How Do I Cover Vehicle Damage?

The BAP includes coverage for damage to your property, not just liability. Therefore it’s not a monoline policy. The physical damage coverage is referred to as first party coverage. The liability coverage is referred to as third party coverage. The third party claimant is not a party to the insurance policy. So it’s logical.

The physical damage coverage for your autos and their equipment is available. With this, you’ve got a choice of collision/overturn and comprehensive coverage for six named perils. The Specific Causes of Loss coverage includes:

  1. Fire, lightning, or explosion
  2. Theft
  3. Windstorm, hail or earthquake
  4. Flood
  5. Mischief or vandalism
  6. Sinking, burning collision, or derailment of any conveyance transporting a covered auto

Comprehensive coverage costs more but covers many more situations, like glass breakage and hitting an animal. If you want to save premium, take the six perils above. Or purchase a few of them.

The physical damage coverage has its own restrictions and conditions. One is the exclusion of tapes and records, speed measuring equipment, and other electronic equipment not used solely for the reproduction of sound.

* Tip. In this day of loads of electronic equipment in vehicles, consider carefully and specifically what items need insurance.

After Auto Damage: What Now?

As you stand looking at your wrecked vehicle you may say, “Give me the cash.” But that is not your choice. The insurer has the option under the policy of paying, repairing, or replacing the damaged property. You can’t abandon your damaged property to the insurance company. Does the insurer normally pay in cash? Sure, but unusual circumstances may call for a different settlement.

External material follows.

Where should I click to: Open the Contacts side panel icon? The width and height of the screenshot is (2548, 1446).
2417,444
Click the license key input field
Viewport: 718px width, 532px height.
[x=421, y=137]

Something else important to consider after all of this is to develop a good relationship with all parties to make sure the process can go as smoothly as possible. My friend uses the same Roanoke mechanics to repair their car that have a good relationship with the insurance company.

Subrogation is a common law doctrine. It says if someone pays for damage to your property, that person has the right to seek recovery from the other party. So if your insurance company pays for your damage caused by a third party, it has the right to have your help in going against them.

How To Choose BAP Endorsements

Boy, are there plenty of BAP endorsements. Remember also, there are the Garage form and the Trucker forms. The endorsements are designed to fit common situations. Here are some endorsement examples:

  • Limited Mexico Coverage
  • Rolling Stores
  • Employee Hired Autos
  • Auto loan/lease gap

Check with your agent for proper BAP insurance.